### Text excerpt
::::::::::
When the Jan. 6 commission became the latest casualty of Republican obstructionism on Friday, most Democrats weren’t surprised. Joe Manchin was.
Manchin, West Virginia’s senior senator and the only Democrat in Congress from a state Donald Trump won by 40 points, has not been convinced that the GOP’s current strategy is scorched-earth partisan politics.
Ahead of Friday’s vote, as Republican opposition to the insurrection commission solidified, Manchin issued a call “imploring” his colleagues to consider passing the legislation. He said he couldn’t imagine why Sen. Mitch McConnell’s conference would block a bipartisan effort to get to the bottom of the attack on the Capitol.
“There is no excuse for any Republican to vote against this commission,” he said, “since Democrats have agreed to everything they asked for.”
That argument was a pitch-perfect distillation of how Manchin views the Senate. How it was received—with just six Republicans voting for the commission—would perhaps indicate to a more mutable senator that his view may be out of step with reality and necessitate eliminating the filibuster, the 60-vote threshold for passing bills.
But not for Manchin.
“I don’t think I’ll ever change,” Manchin told reporters on Thursday. “I’m not separating our country, OK?”
Manchin said later in the day that he thought Democrats could find “10 good people” on the GOP side to support the commission. And on Friday, after Democrats predictably did not find 10 Republicans to support the commission, Manchin sounded genuinely upset and surprised that his GOP colleagues would side with a nakedly partisan view that there shouldn’t be an independent report on the Jan. 6 attack.
“This job’s not worth it to me to sell my soul,” Manchin told reporters on Friday. “What are you gonna do, vote me out? That’s not a bad option—I get to go home.”
::::::::::
Data items:
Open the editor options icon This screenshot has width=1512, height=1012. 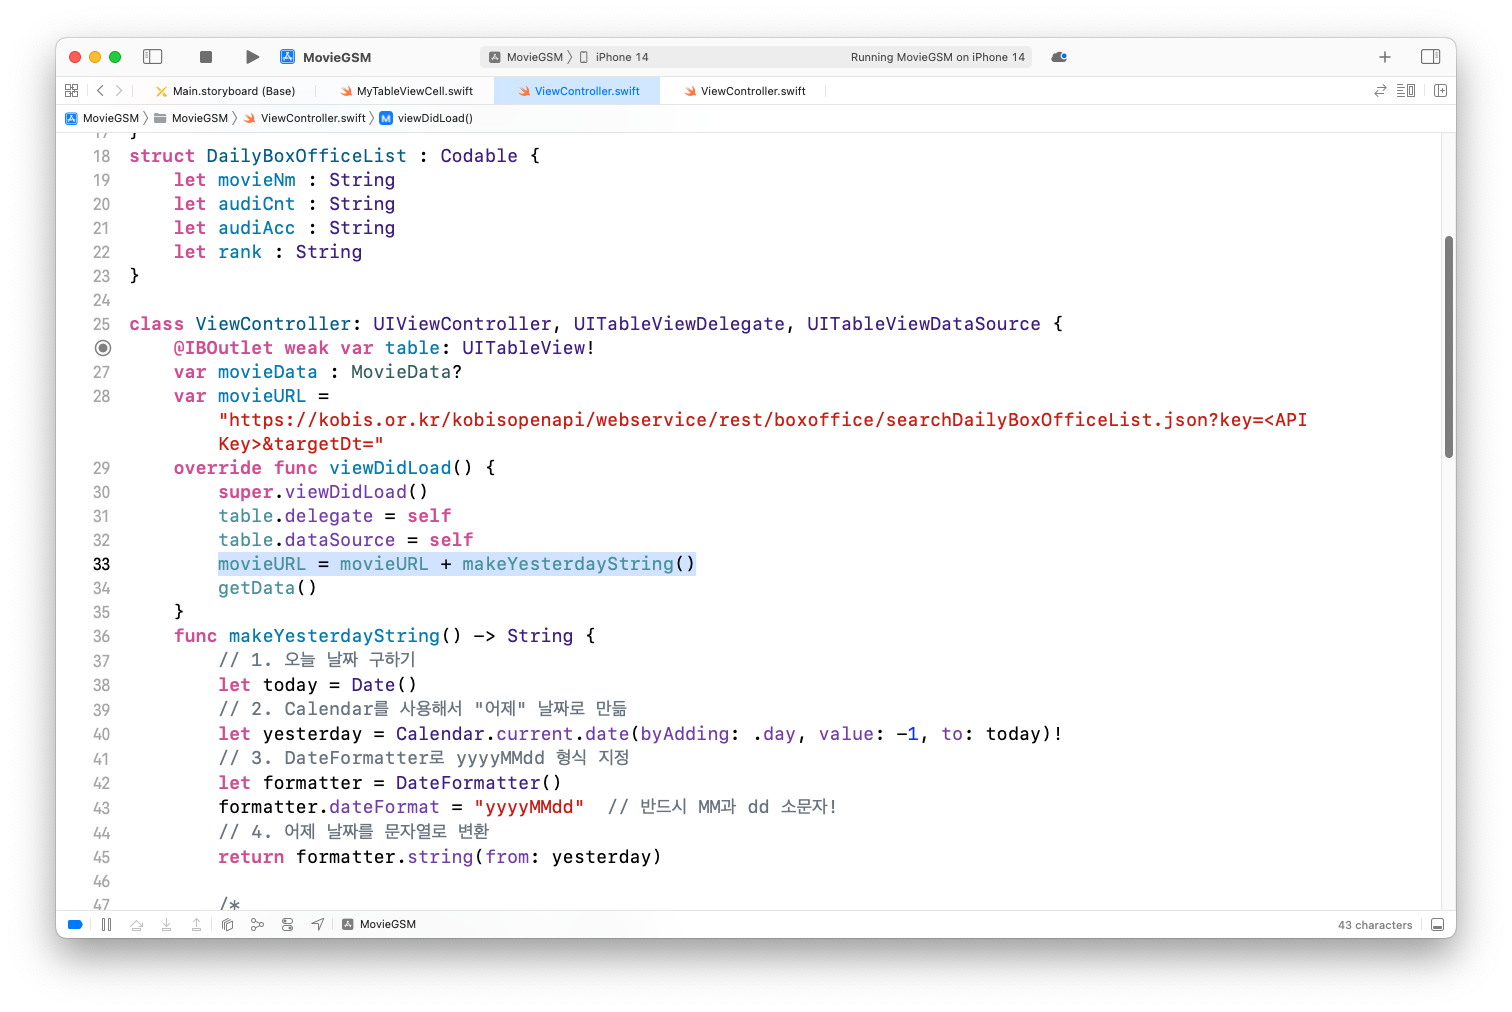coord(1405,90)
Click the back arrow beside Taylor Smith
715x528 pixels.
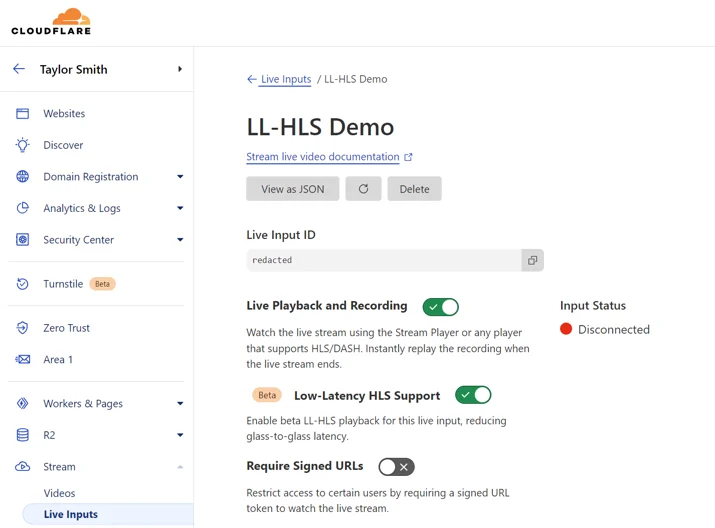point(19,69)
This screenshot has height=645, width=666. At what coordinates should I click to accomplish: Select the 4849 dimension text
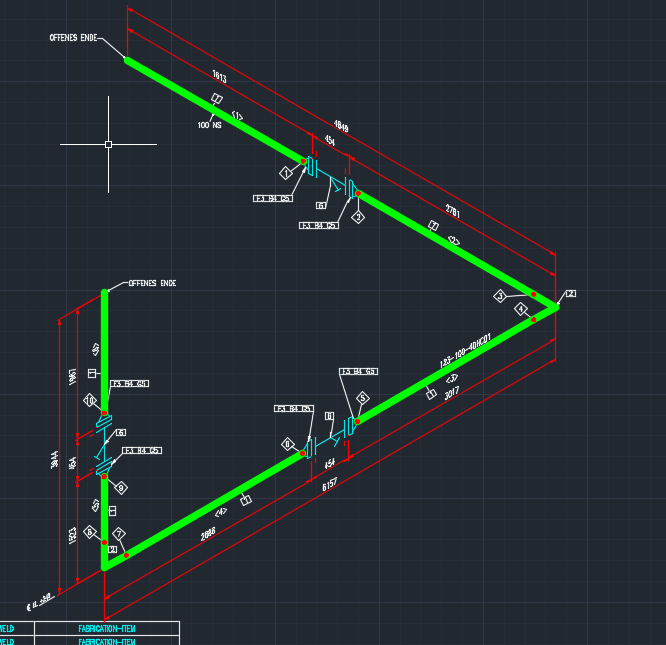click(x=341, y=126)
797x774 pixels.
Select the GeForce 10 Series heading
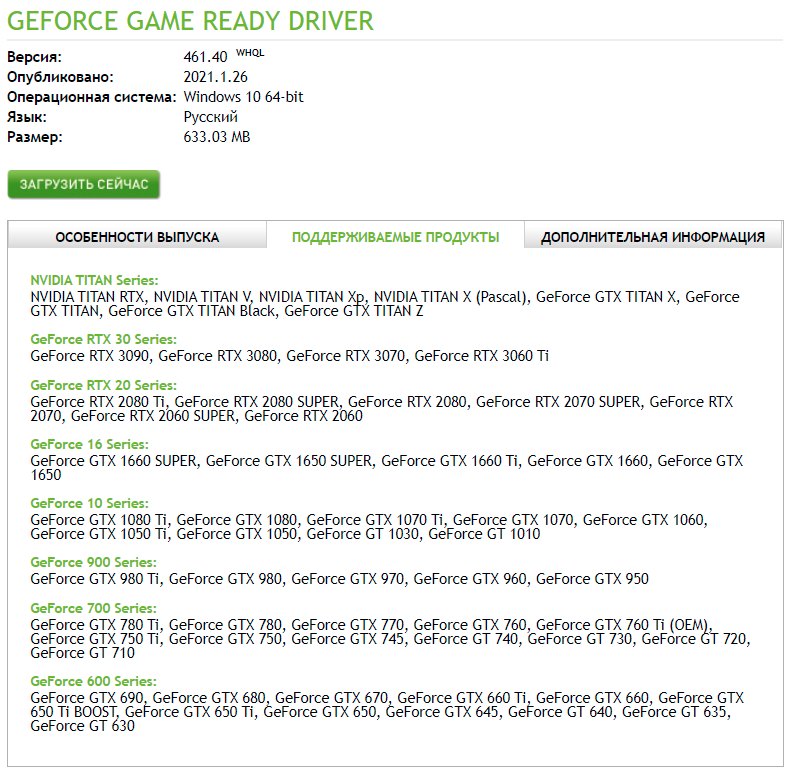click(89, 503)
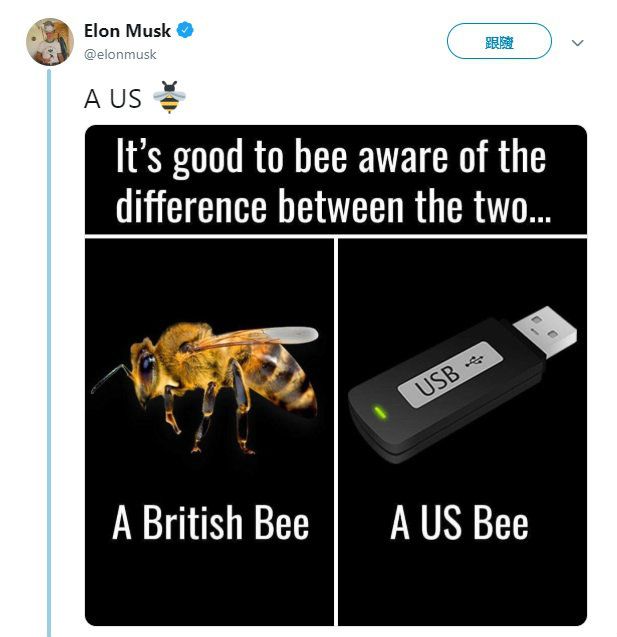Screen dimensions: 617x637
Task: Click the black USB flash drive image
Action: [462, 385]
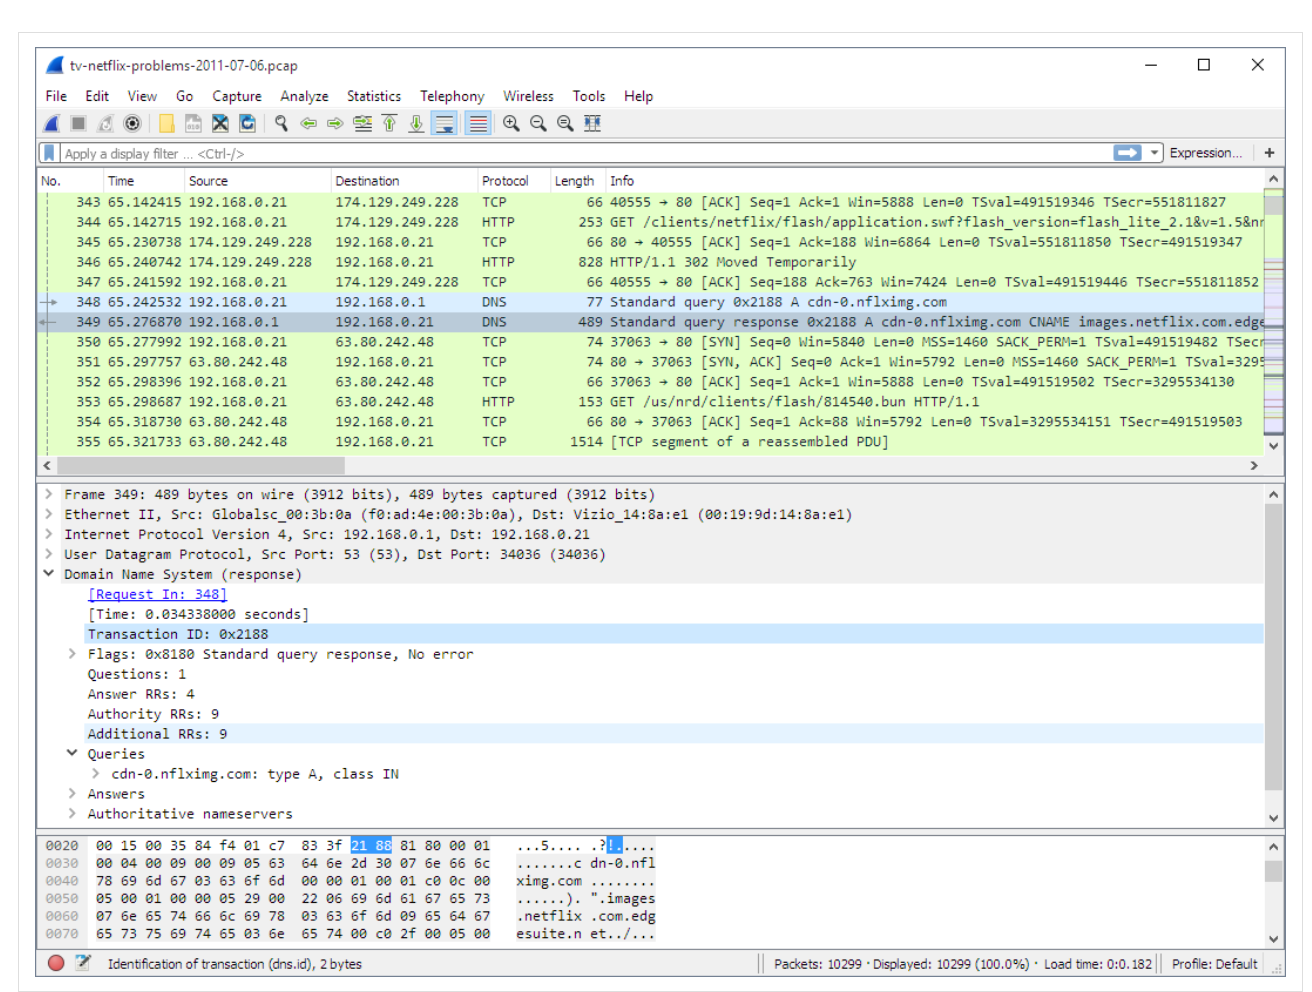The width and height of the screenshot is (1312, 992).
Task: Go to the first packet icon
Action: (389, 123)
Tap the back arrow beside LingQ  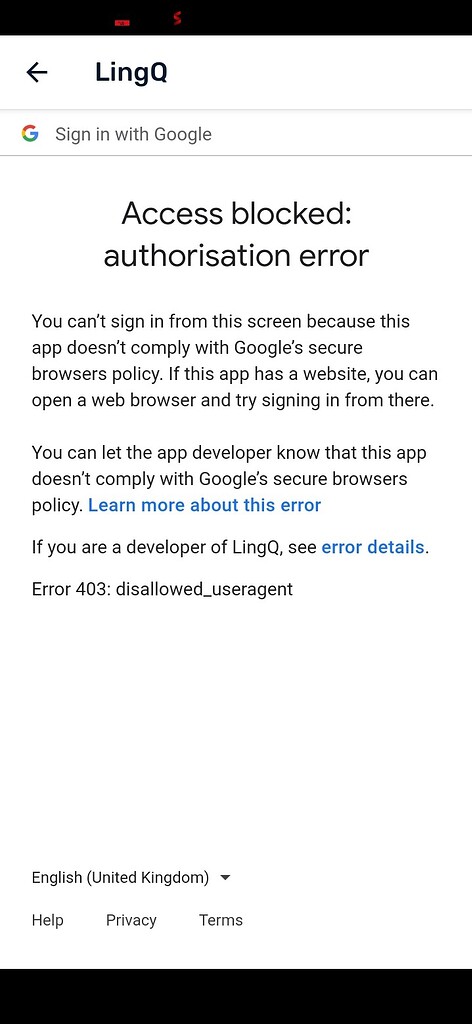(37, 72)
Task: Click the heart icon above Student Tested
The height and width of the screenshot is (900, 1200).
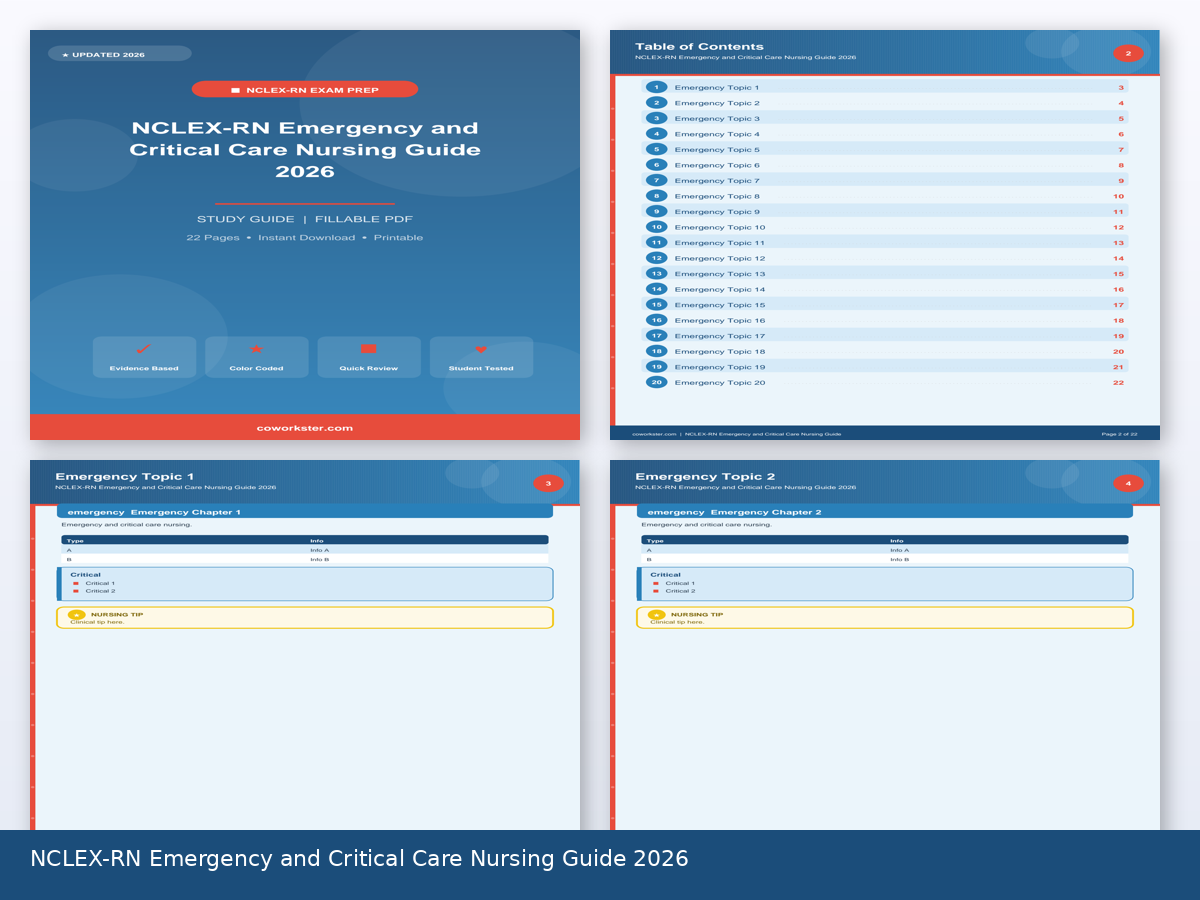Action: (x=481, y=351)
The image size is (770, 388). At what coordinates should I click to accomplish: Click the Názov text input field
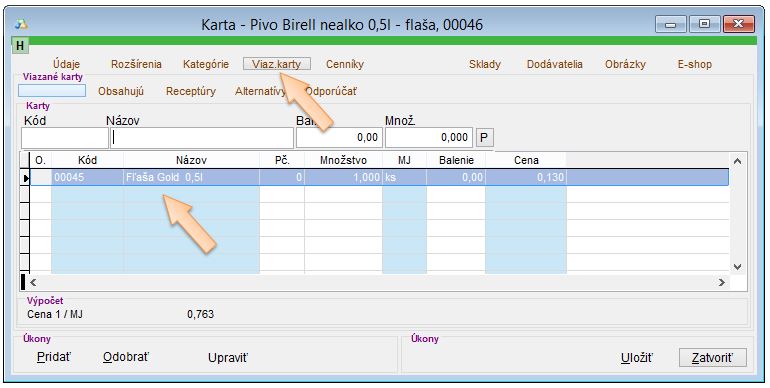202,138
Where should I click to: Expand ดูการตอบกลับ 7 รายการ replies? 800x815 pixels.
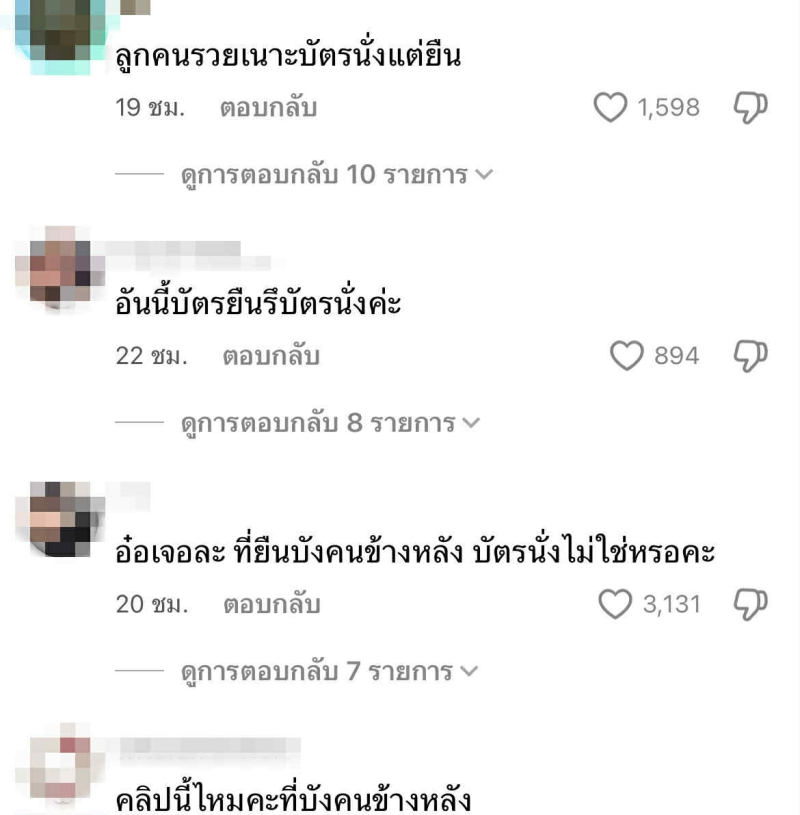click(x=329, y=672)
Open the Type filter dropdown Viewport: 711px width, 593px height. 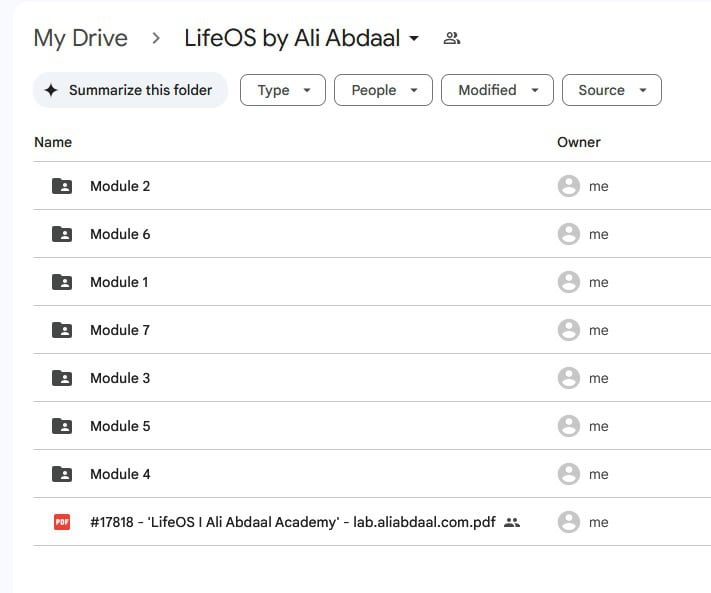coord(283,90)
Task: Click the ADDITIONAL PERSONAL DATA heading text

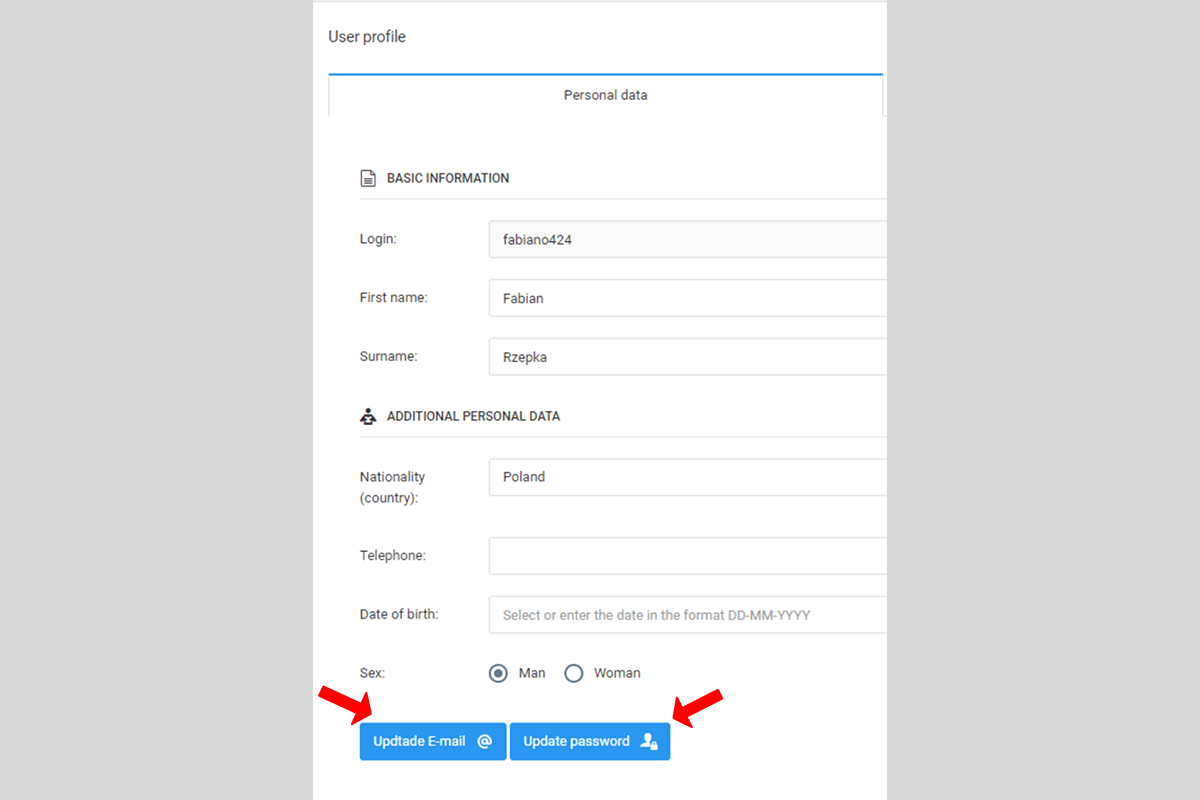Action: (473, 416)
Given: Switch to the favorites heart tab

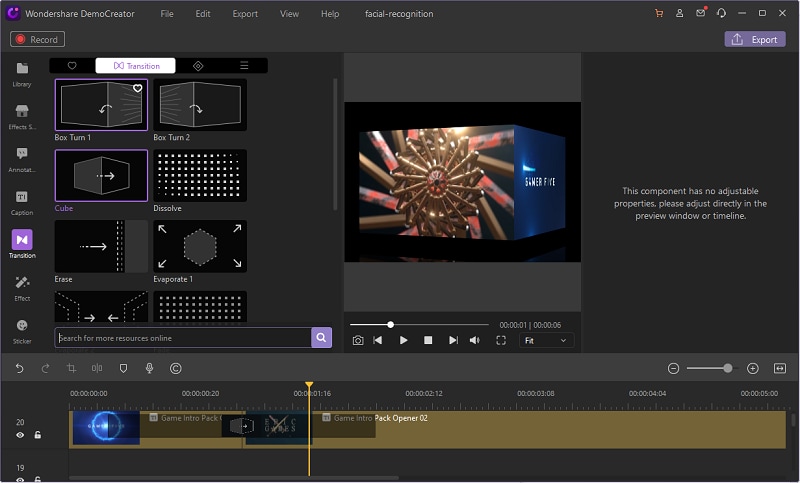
::::::::::
### Things to do
- A) Can you rewrite the Manchin passage from "That argument was" to "for passing bills.", changing "commission" to "panel"?
- B) How would the piece on Joe Manchin and the Jan. 6 commission vote continue from where it stops?
These entries come from a separate source.

### Response list
- A)
That argument was a pitch-perfect distillation of how Manchin views the Senate. How it was received—with just six Republicans voting for the panel—would perhaps indicate to a more mutable senator that his view may be out of step with reality and necessitate eliminating the filibuster, the 60-vote threshold for passing bills.

- B)
On nearly everything of consequence on Capitol Hill these days, Manchin finds himself right where he likes it: at the center of attention and the Senate’s political spectrum. With the chamber split 50-50, Manchin is, and will be, the deciding Democratic vote to pass the central items of President Joe Biden’s agenda. He has the power to freeze the Senate floor for hours if he has a problem with language in a bill. And he has a special ability among his colleagues to broker compromises on an array of issues.
But when it comes to tackling the most high-profile issues, Manchin might be occupying a different political reality than his colleagues. Ask Democratic senators whether Manchin’s notion of bipartisan dealmaking on the thorniest issues is possible and they’ll give some diplomatic answers. They take care to avoid criticizing Manchin, but gently suggest he is wasting his time.
“None of this happens if we’re going to engage in magical thinking and believe that the institutional position of the Republican Party is not to systematically disenfranchise as many voters as they can find.”
— Sen. Brian Schatz (D-HI)
Take voting rights legislation, which is of existential importance to Democrats in 2021. Manchin opposes the For The People Act, Democrats’ marquee voting bill. In May, however, he and Sen. Lisa Murkowski (R-AK) announced they’d push to pass another top priority for Democrats, a voting rights expansion bill named for John Lewis, on a bipartisan basis.
Republicans, egged on by former President Trump, are poised to put up near-uniform opposition to these bills. Democrats question how Manchin’s push can possibly succeed.
“None of this happens if we’re going to engage in magical thinking and believe that the institutional position of the Republican Party is not to systematically disenfranchise as many voters as they can find,” said Sen. Brian Schatz (D-HI). To think there would be 10 votes for the John Lewis bill, he said, “strikes me as about 10 miles short of realistic.”
Even GOP senators openly say there’s no compromising on it. “I wouldn’t shortchange him at all,” Sen. John Cornyn (R-TX) said of Manchin, “but some of these things are clearly ideological, and so they’re really not subject to negotiation.”
Asked by The Daily Beast last week how he’d win the votes to pass the John Lewis bill while maintaining the filibuster, Manchin didn’t discuss policy specifics. He just said he’d get it done.
“We just keep working,” Manchin said, listing a set of issues that the Senate is tackling. “I have to say, keep the faith in this damn Senate, and we’ll make it, we’ll work it out, make it bipartisan.”
“Joe Manchin doesn’t give a fuck about progressive backlash or caucus politics.”
— someone familiar with Joe Manchin’s thinking
In the eyes of his allies, if anyone can do it, it’s Manchin. “You can never get anything accomplished unless you’re talking,” Sen. Jon Tester (D-MT) told The Daily Beast. “Joe’s good at talking. So there’s always a chance.”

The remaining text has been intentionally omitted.